Abstract

The transformation of a Country’s energy system, especially of energy-intensive activities, entails profound and pervasive changes in the whole Society, from Industry to Commerce and to the way people live. In this context, a number of questions are typically posed at a Country/regional level, for example how specific infrastructures might be evolving (e.g. refuelling stations), or the industries producing components for other technologies will need to transform or instead fail, or about the effects on occupation and job reskilling or, in the context of large infrastructures, when CCS should be enabled and deployed to contribute at its best to the reduction of CO2 emissions.

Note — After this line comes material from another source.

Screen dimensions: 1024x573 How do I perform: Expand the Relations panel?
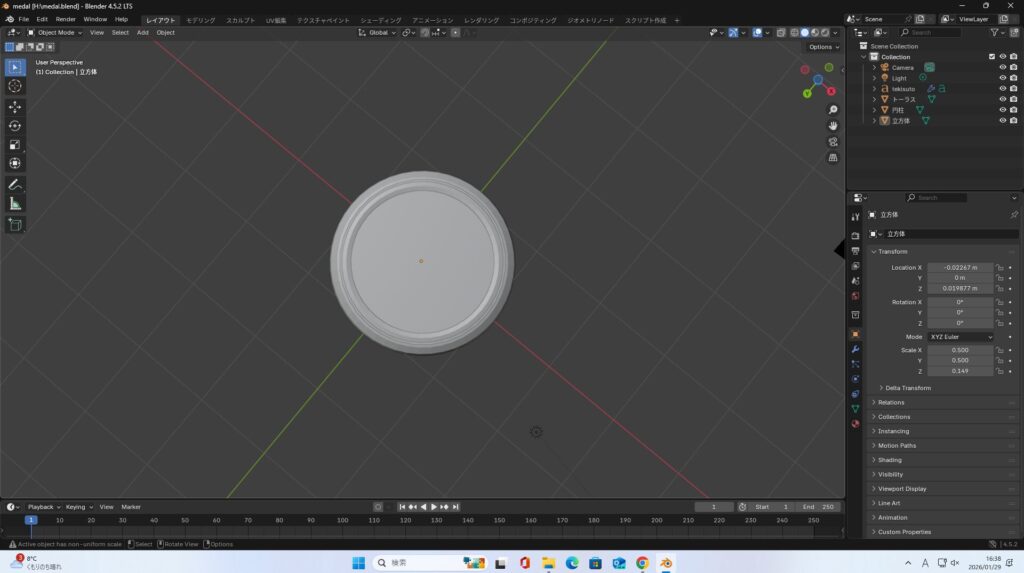[x=890, y=402]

In tackling such questions, practical difficulties emerge: (1) the time interval to be considered is wide and should typically go beyond 2050; (2) it is impractical, and perhaps useless given the weight of external factors, to model the energy system of a given Country in detail for decades; (3) the evolution is not “mechanical” but depends on evolving policies, technologies, and preferences.

Many specialistic tool exist to perform such studies, with different granularity and modelling approaches that, in most cases, present the following limitations (separately or combined): need for extensive or proprietary information about plants of infrastructures, often unavailable to a broader audience; need for specific training and a long model set-up even to perform simple analyses; impossibility to introduce new technologies or new energy vectors, with their associated technical features, costs, incentives and limitations; finally lack of promoting an “active” approach from the user but tendency to deliver fixed and unique results, in which alternative hypotheses or sensitivities are difficult or impossible to explore.

We believe that for the benefit of younger engineers and economists, and for decision makers too, a more active and engaging approach could be fruitful (even necessary) to compare possibilities, identify misconceptions and get a deeper understanding of how sub-systems interact.

For this reason we have developed Country Vision, a web-based tool where different decarbonization options can be interactively set-up and compared in their evolution in the period 2025-2080 under the effect of new technologies (even hypothetical), new energy vectors, incentives, and policies.

A main design criterion has been to preserve real-time interactivity of the interface, but also represent the interactions among societal sectors and technologies, with their overall complexity. To keep this interactive spirit, Country Vision does not perform detailed hourly, daily, or seasonal variations of the energy flow and does not include detailed infrastructural information but it is based on freely available data (UNFCCC and Eurostat reports) and on user’s capability to introduce new vectors, price evolutions, new technologies and constraints. This flexible architecture also allows to describe some geographic-related effects.